Auant qu'il a dépendu de nous, nous avons essayé de remonter à la souche de nos animaux domestiques et de nos végétaux cultivés, la connaissance de leurs lieux d'origine pouvant fournir de précieuses indications sur la manière de les cultiver. Les propriétés médicinales de nos plantes indigènes mériteraient d'être exactement signalées à cause des services qu'elles peuvent rendre, dans certains cas, à la population de nos campagnes. En même temps que nous mentionnons leurs propriétés, nous mettons le public en garde contre l'emploi des végétaux vénéneux, tels que champignons, colchique, etc. Du reste, tant pour les poisons minéraux que pour les poisons végétaux, nous n'avons jamais omis de citer les meilleurs contrepoisons et d'expliquer de quelle façon il faut les administrer.
Nous nous bornons à ce qui précède dans l'énumération des matières que contient cette édition in-quarto; nous ajouterons seulement que des notions de législation usuelle, d'économie politique et agricole,etc., complètent le cycle de cette encyclopédie dont nous avons eu l'ambition de faire en même temps qu'un livre classique le vade-mecum de tous ceux qui s'intéressent à la science et à ses bienfaits.
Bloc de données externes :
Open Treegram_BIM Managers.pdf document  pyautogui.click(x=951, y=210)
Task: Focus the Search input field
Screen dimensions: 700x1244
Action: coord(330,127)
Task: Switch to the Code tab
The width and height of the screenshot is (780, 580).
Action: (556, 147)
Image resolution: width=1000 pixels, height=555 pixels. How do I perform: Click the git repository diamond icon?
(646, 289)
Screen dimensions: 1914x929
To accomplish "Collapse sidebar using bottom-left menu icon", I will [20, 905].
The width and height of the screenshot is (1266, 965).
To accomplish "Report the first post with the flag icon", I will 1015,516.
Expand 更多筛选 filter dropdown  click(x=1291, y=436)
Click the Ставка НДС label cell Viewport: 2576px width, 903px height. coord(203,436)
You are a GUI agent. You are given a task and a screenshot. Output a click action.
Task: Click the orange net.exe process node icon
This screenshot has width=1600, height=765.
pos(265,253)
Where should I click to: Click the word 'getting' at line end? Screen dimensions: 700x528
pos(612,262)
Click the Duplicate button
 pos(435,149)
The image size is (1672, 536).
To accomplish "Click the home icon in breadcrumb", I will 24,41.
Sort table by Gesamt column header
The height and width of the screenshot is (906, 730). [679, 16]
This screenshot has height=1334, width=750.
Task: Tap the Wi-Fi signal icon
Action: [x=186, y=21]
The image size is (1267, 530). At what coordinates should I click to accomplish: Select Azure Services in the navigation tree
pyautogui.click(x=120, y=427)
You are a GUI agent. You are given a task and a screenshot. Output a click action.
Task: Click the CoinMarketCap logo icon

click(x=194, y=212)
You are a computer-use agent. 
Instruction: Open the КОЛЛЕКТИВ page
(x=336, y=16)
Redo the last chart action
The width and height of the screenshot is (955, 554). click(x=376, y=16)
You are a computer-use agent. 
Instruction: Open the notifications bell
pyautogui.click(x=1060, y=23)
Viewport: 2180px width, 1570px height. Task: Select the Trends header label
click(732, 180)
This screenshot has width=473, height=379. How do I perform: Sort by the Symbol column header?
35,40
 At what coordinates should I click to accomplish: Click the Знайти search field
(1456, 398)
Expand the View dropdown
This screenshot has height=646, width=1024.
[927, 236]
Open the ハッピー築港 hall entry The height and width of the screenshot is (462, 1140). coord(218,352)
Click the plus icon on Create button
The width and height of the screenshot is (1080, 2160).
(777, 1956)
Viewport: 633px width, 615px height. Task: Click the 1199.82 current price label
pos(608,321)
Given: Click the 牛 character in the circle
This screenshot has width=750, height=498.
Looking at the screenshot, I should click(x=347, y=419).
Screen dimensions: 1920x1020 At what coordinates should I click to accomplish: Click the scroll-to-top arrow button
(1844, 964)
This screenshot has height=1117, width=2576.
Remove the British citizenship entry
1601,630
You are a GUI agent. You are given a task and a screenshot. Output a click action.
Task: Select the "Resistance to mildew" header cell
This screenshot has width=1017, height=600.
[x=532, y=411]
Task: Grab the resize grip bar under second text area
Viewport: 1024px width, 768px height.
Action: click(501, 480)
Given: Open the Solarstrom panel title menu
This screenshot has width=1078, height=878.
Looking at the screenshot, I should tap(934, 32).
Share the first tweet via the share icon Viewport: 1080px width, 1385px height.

Maintenant que la plus vive impulsion est donnée à l'enseignement, tout le monde voudra, après être sorti de l'école, se rappeler ce qu'il aura appris et augmenter encore son savoir.
En terminant, nous adressons nos plus vifs remerciement à notre éditeur, M. Georges Chamerot, qui n'a épargné ni peines ni dépenses pour l'impression et pour l'illustration de ce Dictionnaire. Les nombreuses gravures et les cartes dont il l'a enrichi en font, au point de vue typographique, un spécimen des progrès réalisés dans ces dernières années. Les habiles dessinateurs auxquels M. Chamerot s'est adressé ont pleinement répondu à sa confiance. Les animaux et les plantes ont été reproduits d'après nature par MM. Clément et Millot sous la direction de M. Edmond Perrier, le savant professeur du Muséum. Les dessins d'architecture, de meubles, de machines, etc., sont dus à la plume aussi sûre que délicate de M. Libonis. Le colonel Duhousset nous a prêté son précieux concours pour tout ce qui se rapporte au cheval. Nous avons aussi à témoigner notre gratitude à M. Paul Pelet pour le soin et la précision avec lesquels il a dressé les cartes géographiques dont personne ne méconnaîtra la clarté et l'élégance. Toutes les épreuves ont été corrigées par M. Boutmy dont chacun connaît la compétence.
LARIVE ET FLEURY
Château de La-Queue-lez-Yvelines (Seine-et-Oise),
ce 21 septembre 1884.
Une nouvelle rubrique à venir sur PourquoiPasPoitiers: en prenant appui sur ce dictionnaire datant des années 1880, je vous proposerai, de temps en temps, un mot, un nom, tel qu'il était conçu et défini à la fin du XIXème siècle. Il y a des mots tombés en désuétude, il y a des définitions qui ont changé ou qui de nos jours peuvent paraître totalement scandaleuses (comme pour le mot homosexualité par exemple). Mais au préalable, je tenais à vous proposer cette préface, longue, mais qui définit parfaitement l'ampleur du projet qui avait alors été mené par MM. Larive et Fleury.
Oui, ça sent bon la IIIème République, la place centrale de ce que l'on appelait alors l'Instruction Publique, le désir de permettre à tous de savoir tout sur tout, et un peu plus que tout. Cette matière, je dirais même cette mine d'or, est quasiment inépuisable: chaque tome compte près de huit cent pages. Et il y en a trois!